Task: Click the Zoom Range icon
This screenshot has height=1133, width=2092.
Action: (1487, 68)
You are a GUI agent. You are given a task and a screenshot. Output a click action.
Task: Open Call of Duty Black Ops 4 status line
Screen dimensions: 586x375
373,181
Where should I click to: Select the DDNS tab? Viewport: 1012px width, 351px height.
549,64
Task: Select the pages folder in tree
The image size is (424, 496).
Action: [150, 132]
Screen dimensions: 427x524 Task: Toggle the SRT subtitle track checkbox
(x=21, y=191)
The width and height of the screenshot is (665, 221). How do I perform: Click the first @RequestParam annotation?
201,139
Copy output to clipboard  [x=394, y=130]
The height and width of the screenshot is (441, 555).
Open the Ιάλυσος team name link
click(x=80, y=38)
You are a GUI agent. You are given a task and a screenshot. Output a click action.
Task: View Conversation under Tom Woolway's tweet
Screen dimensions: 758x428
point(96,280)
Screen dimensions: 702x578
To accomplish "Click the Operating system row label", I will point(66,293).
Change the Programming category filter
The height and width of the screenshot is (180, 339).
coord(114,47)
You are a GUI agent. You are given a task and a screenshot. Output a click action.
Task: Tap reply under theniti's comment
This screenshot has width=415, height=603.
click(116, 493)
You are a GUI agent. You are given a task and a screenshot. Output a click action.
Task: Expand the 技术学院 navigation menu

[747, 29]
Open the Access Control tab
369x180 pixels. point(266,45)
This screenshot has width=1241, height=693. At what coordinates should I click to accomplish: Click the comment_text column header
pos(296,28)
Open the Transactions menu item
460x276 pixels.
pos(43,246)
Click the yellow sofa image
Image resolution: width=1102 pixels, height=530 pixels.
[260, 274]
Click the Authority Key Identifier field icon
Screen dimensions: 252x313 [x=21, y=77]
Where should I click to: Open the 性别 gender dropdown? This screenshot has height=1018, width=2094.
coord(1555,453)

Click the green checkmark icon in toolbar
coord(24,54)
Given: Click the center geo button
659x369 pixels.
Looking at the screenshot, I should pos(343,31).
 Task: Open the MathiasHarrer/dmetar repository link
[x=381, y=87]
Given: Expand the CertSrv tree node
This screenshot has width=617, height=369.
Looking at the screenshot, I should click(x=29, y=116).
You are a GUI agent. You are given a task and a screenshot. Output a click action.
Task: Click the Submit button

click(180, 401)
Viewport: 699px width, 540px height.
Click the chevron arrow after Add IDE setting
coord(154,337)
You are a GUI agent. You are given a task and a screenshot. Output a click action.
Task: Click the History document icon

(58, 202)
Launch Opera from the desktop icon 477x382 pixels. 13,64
^^^^^^^^
-- WHAT IS BEING ASKED --
Rewrite the data above so that "GUI agent" becomes "UI assistant" wherever it occurs, leaving everything else unchanged.

-- RESULT OF THIS TASK --
Task: Click the Zoom Range icon
This screenshot has height=1133, width=2092.
Action: (1487, 68)
You are a UI assistant. You are given a task and a screenshot. Output a click action.
Task: Open Call of Duty Black Ops 4 status line
Screen dimensions: 586x375
373,181
Where should I click to: Select the DDNS tab? Viewport: 1012px width, 351px height.
549,64
Task: Select the pages folder in tree
The image size is (424, 496).
Action: [150, 132]
Screen dimensions: 427x524 Task: Toggle the SRT subtitle track checkbox
(x=21, y=191)
The width and height of the screenshot is (665, 221). How do I perform: Click the first @RequestParam annotation?
201,139
Copy output to clipboard  [x=394, y=130]
The height and width of the screenshot is (441, 555).
Open the Ιάλυσος team name link
click(x=80, y=38)
You are a UI assistant. You are given a task and a screenshot. Output a click action.
Task: View Conversation under Tom Woolway's tweet
Screen dimensions: 758x428
point(96,280)
Screen dimensions: 702x578
To accomplish "Click the Operating system row label", I will point(66,293).
Change the Programming category filter
The height and width of the screenshot is (180, 339).
coord(114,47)
You are a UI assistant. You are given a task and a screenshot. Output a click action.
Task: Tap reply under theniti's comment
This screenshot has width=415, height=603.
click(116, 493)
You are a UI assistant. You are given a task and a screenshot. Output a click action.
Task: Expand the 技术学院 navigation menu

[747, 29]
Open the Access Control tab
369x180 pixels. point(266,45)
This screenshot has width=1241, height=693. At what coordinates should I click to accomplish: Click the comment_text column header
pos(296,28)
Open the Transactions menu item
460x276 pixels.
pos(43,246)
Click the yellow sofa image
Image resolution: width=1102 pixels, height=530 pixels.
[260, 274]
Click the Authority Key Identifier field icon
Screen dimensions: 252x313 [x=21, y=77]
Where should I click to: Open the 性别 gender dropdown? This screenshot has height=1018, width=2094.
coord(1555,453)

Click the green checkmark icon in toolbar
coord(24,54)
Given: Click the center geo button
659x369 pixels.
Looking at the screenshot, I should pos(343,31).
 Task: Open the MathiasHarrer/dmetar repository link
[x=381, y=87]
Given: Expand the CertSrv tree node
This screenshot has width=617, height=369.
Looking at the screenshot, I should click(x=29, y=116).
You are a UI assistant. You are given a task and a screenshot. Output a click action.
Task: Click the Submit button

click(180, 401)
Viewport: 699px width, 540px height.
Click the chevron arrow after Add IDE setting
coord(154,337)
You are a UI assistant. You are given a task and a screenshot. Output a click action.
Task: Click the History document icon

(58, 202)
Launch Opera from the desktop icon 477x382 pixels. 13,64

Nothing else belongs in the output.